→ REQUIRED WORK
Reproduce each of the following records line for line, without any changes.

→ GIVEN RECORDS
※

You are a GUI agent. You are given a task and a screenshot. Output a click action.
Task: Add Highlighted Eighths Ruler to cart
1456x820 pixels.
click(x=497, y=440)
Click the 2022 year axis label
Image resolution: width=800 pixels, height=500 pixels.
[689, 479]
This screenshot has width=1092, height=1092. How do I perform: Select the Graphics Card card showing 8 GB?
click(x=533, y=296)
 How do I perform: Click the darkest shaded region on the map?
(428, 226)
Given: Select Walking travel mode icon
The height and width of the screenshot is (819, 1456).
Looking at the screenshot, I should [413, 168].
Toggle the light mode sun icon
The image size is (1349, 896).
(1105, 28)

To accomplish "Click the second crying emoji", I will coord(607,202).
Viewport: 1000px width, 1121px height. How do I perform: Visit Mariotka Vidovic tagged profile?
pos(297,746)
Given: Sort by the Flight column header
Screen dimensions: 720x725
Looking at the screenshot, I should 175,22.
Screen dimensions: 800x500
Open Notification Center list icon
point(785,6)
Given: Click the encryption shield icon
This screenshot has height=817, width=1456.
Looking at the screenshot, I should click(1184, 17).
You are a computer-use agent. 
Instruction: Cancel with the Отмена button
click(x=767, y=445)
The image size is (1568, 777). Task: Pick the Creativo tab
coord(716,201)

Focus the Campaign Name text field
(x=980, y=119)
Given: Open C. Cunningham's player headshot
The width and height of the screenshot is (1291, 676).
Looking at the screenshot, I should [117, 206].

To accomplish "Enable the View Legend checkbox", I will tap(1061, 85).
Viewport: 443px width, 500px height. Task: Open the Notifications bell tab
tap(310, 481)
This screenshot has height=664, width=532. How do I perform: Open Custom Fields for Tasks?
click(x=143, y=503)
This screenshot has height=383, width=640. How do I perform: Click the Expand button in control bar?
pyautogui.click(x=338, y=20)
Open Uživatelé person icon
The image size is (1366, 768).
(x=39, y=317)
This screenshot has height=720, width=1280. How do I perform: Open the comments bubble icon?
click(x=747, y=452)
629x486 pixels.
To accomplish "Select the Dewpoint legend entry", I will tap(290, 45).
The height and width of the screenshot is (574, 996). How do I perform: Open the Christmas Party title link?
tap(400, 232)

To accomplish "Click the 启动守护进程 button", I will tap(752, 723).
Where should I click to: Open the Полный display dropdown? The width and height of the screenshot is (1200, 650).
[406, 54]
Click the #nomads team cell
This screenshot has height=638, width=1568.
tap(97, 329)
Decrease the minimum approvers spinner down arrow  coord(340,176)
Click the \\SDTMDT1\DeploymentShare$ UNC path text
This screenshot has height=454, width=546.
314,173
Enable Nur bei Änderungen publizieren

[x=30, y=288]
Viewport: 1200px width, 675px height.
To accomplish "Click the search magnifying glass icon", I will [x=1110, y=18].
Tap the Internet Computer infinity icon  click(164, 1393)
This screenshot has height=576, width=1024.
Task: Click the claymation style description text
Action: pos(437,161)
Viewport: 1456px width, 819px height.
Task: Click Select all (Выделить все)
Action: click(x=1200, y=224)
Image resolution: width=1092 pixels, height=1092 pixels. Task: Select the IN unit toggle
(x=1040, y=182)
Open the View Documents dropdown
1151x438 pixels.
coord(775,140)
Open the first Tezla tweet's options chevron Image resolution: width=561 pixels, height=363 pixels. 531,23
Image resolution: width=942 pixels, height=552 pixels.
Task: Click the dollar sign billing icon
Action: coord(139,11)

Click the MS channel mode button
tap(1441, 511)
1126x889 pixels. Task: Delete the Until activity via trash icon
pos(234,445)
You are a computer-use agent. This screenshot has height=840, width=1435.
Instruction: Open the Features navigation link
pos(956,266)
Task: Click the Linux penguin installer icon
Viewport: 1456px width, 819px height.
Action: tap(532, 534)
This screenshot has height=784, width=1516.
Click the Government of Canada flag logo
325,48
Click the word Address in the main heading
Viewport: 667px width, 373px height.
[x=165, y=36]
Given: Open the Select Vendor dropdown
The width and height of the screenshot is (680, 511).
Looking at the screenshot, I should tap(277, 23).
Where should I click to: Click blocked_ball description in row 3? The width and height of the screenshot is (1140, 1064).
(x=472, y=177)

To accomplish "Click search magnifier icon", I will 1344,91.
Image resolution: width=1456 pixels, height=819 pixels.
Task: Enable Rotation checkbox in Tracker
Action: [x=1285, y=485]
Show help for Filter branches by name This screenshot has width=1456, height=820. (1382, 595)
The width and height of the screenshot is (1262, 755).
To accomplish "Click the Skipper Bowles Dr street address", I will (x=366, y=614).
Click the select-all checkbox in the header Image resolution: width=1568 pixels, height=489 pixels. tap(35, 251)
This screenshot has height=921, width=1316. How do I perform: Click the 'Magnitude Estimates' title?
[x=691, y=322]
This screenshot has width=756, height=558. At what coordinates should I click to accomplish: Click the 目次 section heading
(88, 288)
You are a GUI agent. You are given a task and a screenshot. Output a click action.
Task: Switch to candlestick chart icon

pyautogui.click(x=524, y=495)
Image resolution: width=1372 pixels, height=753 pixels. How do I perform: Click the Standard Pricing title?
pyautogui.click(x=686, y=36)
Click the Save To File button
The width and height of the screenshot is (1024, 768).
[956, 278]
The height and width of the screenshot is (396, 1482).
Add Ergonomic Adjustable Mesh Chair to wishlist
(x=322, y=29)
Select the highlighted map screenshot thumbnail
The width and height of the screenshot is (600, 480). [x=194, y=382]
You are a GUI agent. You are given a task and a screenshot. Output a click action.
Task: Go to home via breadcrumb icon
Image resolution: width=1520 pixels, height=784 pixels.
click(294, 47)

※

→ THE RESPONSE
You are a GUI agent. You are given a task and a screenshot. Output a click action.
Task: Add Highlighted Eighths Ruler to cart
1456x820 pixels.
click(x=497, y=440)
Click the 2022 year axis label
Image resolution: width=800 pixels, height=500 pixels.
[689, 479]
This screenshot has width=1092, height=1092. How do I perform: Select the Graphics Card card showing 8 GB?
click(x=533, y=296)
 How do I perform: Click the darkest shaded region on the map?
(428, 226)
Given: Select Walking travel mode icon
The height and width of the screenshot is (819, 1456).
Looking at the screenshot, I should [413, 168].
Toggle the light mode sun icon
The image size is (1349, 896).
(1105, 28)

To accomplish "Click the second crying emoji", I will coord(607,202).
Viewport: 1000px width, 1121px height. How do I perform: Visit Mariotka Vidovic tagged profile?
pos(297,746)
Given: Sort by the Flight column header
Screen dimensions: 720x725
Looking at the screenshot, I should 175,22.
Screen dimensions: 800x500
Open Notification Center list icon
point(785,6)
Given: Click the encryption shield icon
This screenshot has height=817, width=1456.
Looking at the screenshot, I should click(1184, 17).
You are a computer-use agent. 
Instruction: Cancel with the Отмена button
click(x=767, y=445)
The image size is (1568, 777). Task: Pick the Creativo tab
coord(716,201)

Focus the Campaign Name text field
(x=980, y=119)
Given: Open C. Cunningham's player headshot
The width and height of the screenshot is (1291, 676).
Looking at the screenshot, I should [117, 206].

To accomplish "Enable the View Legend checkbox", I will tap(1061, 85).
Viewport: 443px width, 500px height. Task: Open the Notifications bell tab
tap(310, 481)
This screenshot has height=664, width=532. How do I perform: Open Custom Fields for Tasks?
click(x=143, y=503)
This screenshot has height=383, width=640. How do I perform: Click the Expand button in control bar?
pyautogui.click(x=338, y=20)
Open Uživatelé person icon
The image size is (1366, 768).
(x=39, y=317)
This screenshot has height=720, width=1280. How do I perform: Open the comments bubble icon?
click(x=747, y=452)
629x486 pixels.
To accomplish "Select the Dewpoint legend entry", I will tap(290, 45).
The height and width of the screenshot is (574, 996). How do I perform: Open the Christmas Party title link?
tap(400, 232)

To accomplish "Click the 启动守护进程 button", I will tap(752, 723).
Where should I click to: Open the Полный display dropdown? The width and height of the screenshot is (1200, 650).
[406, 54]
Click the #nomads team cell
This screenshot has height=638, width=1568.
tap(97, 329)
Decrease the minimum approvers spinner down arrow  coord(340,176)
Click the \\SDTMDT1\DeploymentShare$ UNC path text
This screenshot has height=454, width=546.
314,173
Enable Nur bei Änderungen publizieren

[x=30, y=288]
Viewport: 1200px width, 675px height.
To accomplish "Click the search magnifying glass icon", I will [x=1110, y=18].
Tap the Internet Computer infinity icon  click(164, 1393)
This screenshot has height=576, width=1024.
Task: Click the claymation style description text
Action: pos(437,161)
Viewport: 1456px width, 819px height.
Task: Click Select all (Выделить все)
Action: click(x=1200, y=224)
Image resolution: width=1092 pixels, height=1092 pixels. Task: Select the IN unit toggle
(x=1040, y=182)
Open the View Documents dropdown
1151x438 pixels.
coord(775,140)
Open the first Tezla tweet's options chevron Image resolution: width=561 pixels, height=363 pixels. 531,23
Image resolution: width=942 pixels, height=552 pixels.
Task: Click the dollar sign billing icon
Action: coord(139,11)

Click the MS channel mode button
tap(1441, 511)
1126x889 pixels. Task: Delete the Until activity via trash icon
pos(234,445)
You are a computer-use agent. This screenshot has height=840, width=1435.
Instruction: Open the Features navigation link
pos(956,266)
Task: Click the Linux penguin installer icon
Viewport: 1456px width, 819px height.
Action: tap(532, 534)
This screenshot has height=784, width=1516.
Click the Government of Canada flag logo
325,48
Click the word Address in the main heading
Viewport: 667px width, 373px height.
[x=165, y=36]
Given: Open the Select Vendor dropdown
The width and height of the screenshot is (680, 511).
Looking at the screenshot, I should tap(277, 23).
Where should I click to: Click blocked_ball description in row 3? The width and height of the screenshot is (1140, 1064).
(x=472, y=177)

To accomplish "Click search magnifier icon", I will 1344,91.
Image resolution: width=1456 pixels, height=819 pixels.
Task: Enable Rotation checkbox in Tracker
Action: [x=1285, y=485]
Show help for Filter branches by name This screenshot has width=1456, height=820. (1382, 595)
The width and height of the screenshot is (1262, 755).
To accomplish "Click the Skipper Bowles Dr street address", I will (x=366, y=614).
Click the select-all checkbox in the header Image resolution: width=1568 pixels, height=489 pixels. tap(35, 251)
This screenshot has height=921, width=1316. How do I perform: Click the 'Magnitude Estimates' title?
[x=691, y=322]
This screenshot has width=756, height=558. At what coordinates should I click to accomplish: Click the 目次 section heading
(88, 288)
You are a GUI agent. You are given a task and a screenshot. Output a click action.
Task: Switch to candlestick chart icon

pyautogui.click(x=524, y=495)
Image resolution: width=1372 pixels, height=753 pixels. How do I perform: Click the Standard Pricing title?
pyautogui.click(x=686, y=36)
Click the Save To File button
The width and height of the screenshot is (1024, 768).
[956, 278]
The height and width of the screenshot is (396, 1482).
Add Ergonomic Adjustable Mesh Chair to wishlist
(x=322, y=29)
Select the highlighted map screenshot thumbnail
The width and height of the screenshot is (600, 480). [x=194, y=382]
You are a GUI agent. You are given a task and a screenshot. Output a click action.
Task: Go to home via breadcrumb icon
Image resolution: width=1520 pixels, height=784 pixels.
click(294, 47)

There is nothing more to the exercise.